OK, so it may or may not be several helpers. It may or may not involve semi-ethical professional hackers. It may or may not come from a foreign entity. Here's how FBI Director James Comey has described them on the record:
"The people we bought this from I know a fair amount about them," he said in a recent speech at Kenyon College, "and I have a high degree of confidence that they are very good at protecting it, and their motivations align with ours."
One thing that we've learned from Comey, too, is that the undisclosed technique used the iPhone 5C in San Bernardino does not work on newer phones. "This doesn't work on sixes, doesn't work on a 5S," he said in the speech. "So we have a tool that works on a narrow slice of phones."
And as Reuters reports, the FBI itself may not know the details of the technique, "just enough to determine that it worked." (And Apple lawyers have even questioned whether the tool has, in fact, worked.)
With that, we also don't know whether this tool can or will be applied to other investigations involving iPhones. After the flurry of publicized quests for help that followed the FBI's announcement of a successful iPhone hack, it's now far from clear that the tool can or is being used in other cases.

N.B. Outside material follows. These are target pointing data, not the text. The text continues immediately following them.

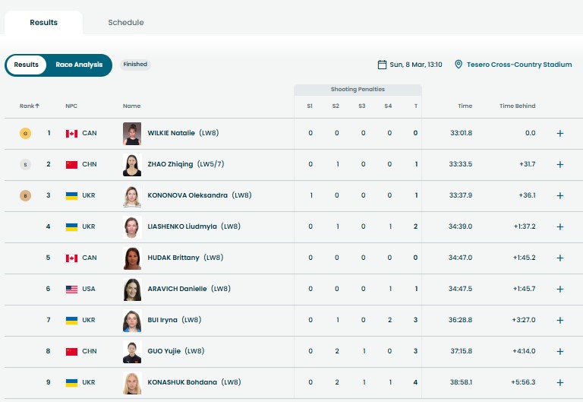
Task: Open Tesero Cross-Country Stadium link
Action: coord(519,65)
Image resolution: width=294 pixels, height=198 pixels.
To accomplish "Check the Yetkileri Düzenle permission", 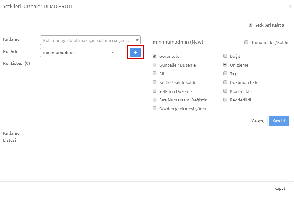I will (154, 91).
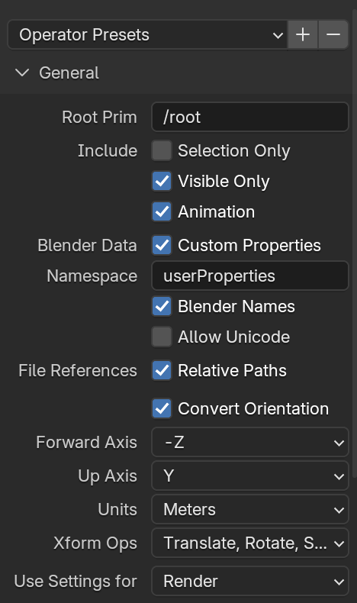
Task: Open the Units Meters dropdown
Action: (250, 510)
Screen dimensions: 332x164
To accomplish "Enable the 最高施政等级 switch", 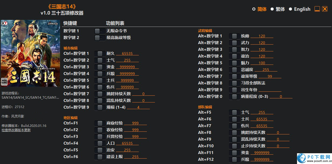I will click(100, 38).
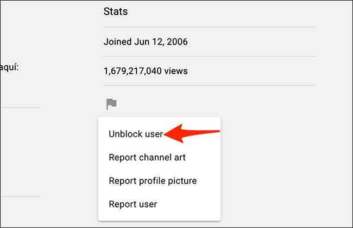Click the word "Joined" in the stats list
Viewport: 353px width, 228px height.
pos(116,41)
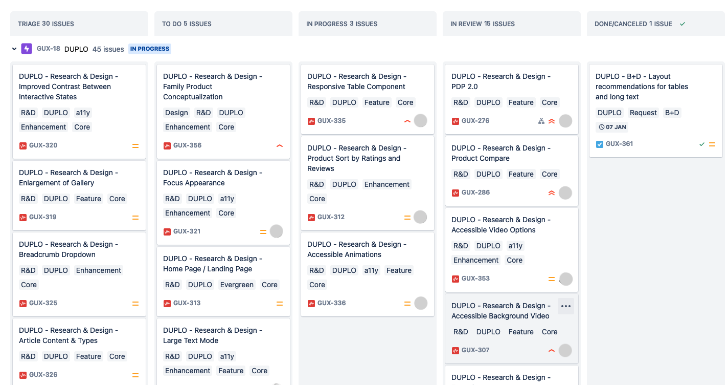Click the purple epic lightning icon for GUX-18

click(x=27, y=49)
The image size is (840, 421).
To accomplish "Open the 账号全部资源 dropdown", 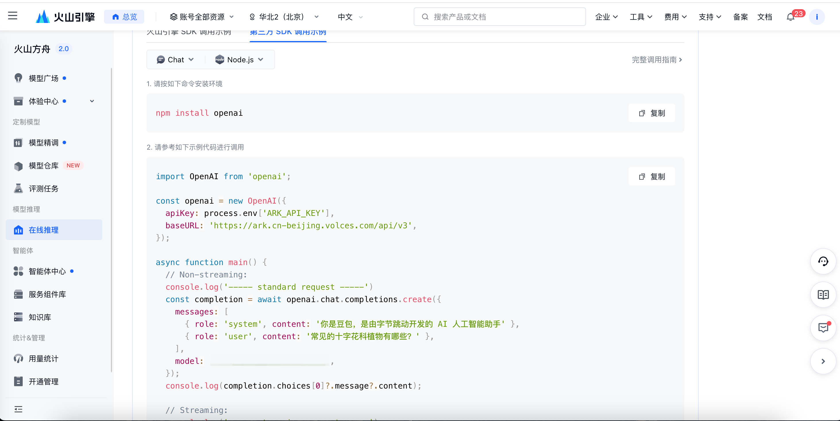I will (x=202, y=17).
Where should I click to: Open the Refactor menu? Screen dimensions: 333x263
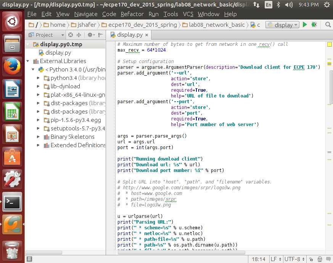pyautogui.click(x=132, y=14)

And finally, we have little insight into the value of the information discovered on the San Bernardino shooter's iPhone. The Washington Post, citing law enforcement officials, has reported that the content has indicated no links to foreign terrorists, but that investigators were still hoping that the data might yet help figure out what the terrorists did before and after the shooting.
San Bernardino Police Chief Jarrod Burguan previously told NPR, before the iPhone was unlocked, that there was "a reasonably good chance" that the phone would have "nothing of any value," but he explained: "This is an effort to leave no stone unturned in the investigation."
The issue of the scope of the government's ability to compel a tech company to assist with investigations continues to percolate in other parts of the country. Microsoft has sued the Justice Department over gag orders on searches of information stored in the cloud and a district court judge is weighing a dispute over another iPhone in New York.
"The government has utterly failed to satisfy its burden to demonstrate that Apple's assistance in this case is necessary," Apple wrote on Friday in the latest legal briefs in the New York case.
Apple's top lawyer, Bruce Sewell, FBI Executive Assistant Director for Science and Technology Amy Hess and several law enforcement officials and security experts are slated to testify in a new encryption hearing in Congress on Tuesday.
NPR's Aarti Shahani contributed to this report.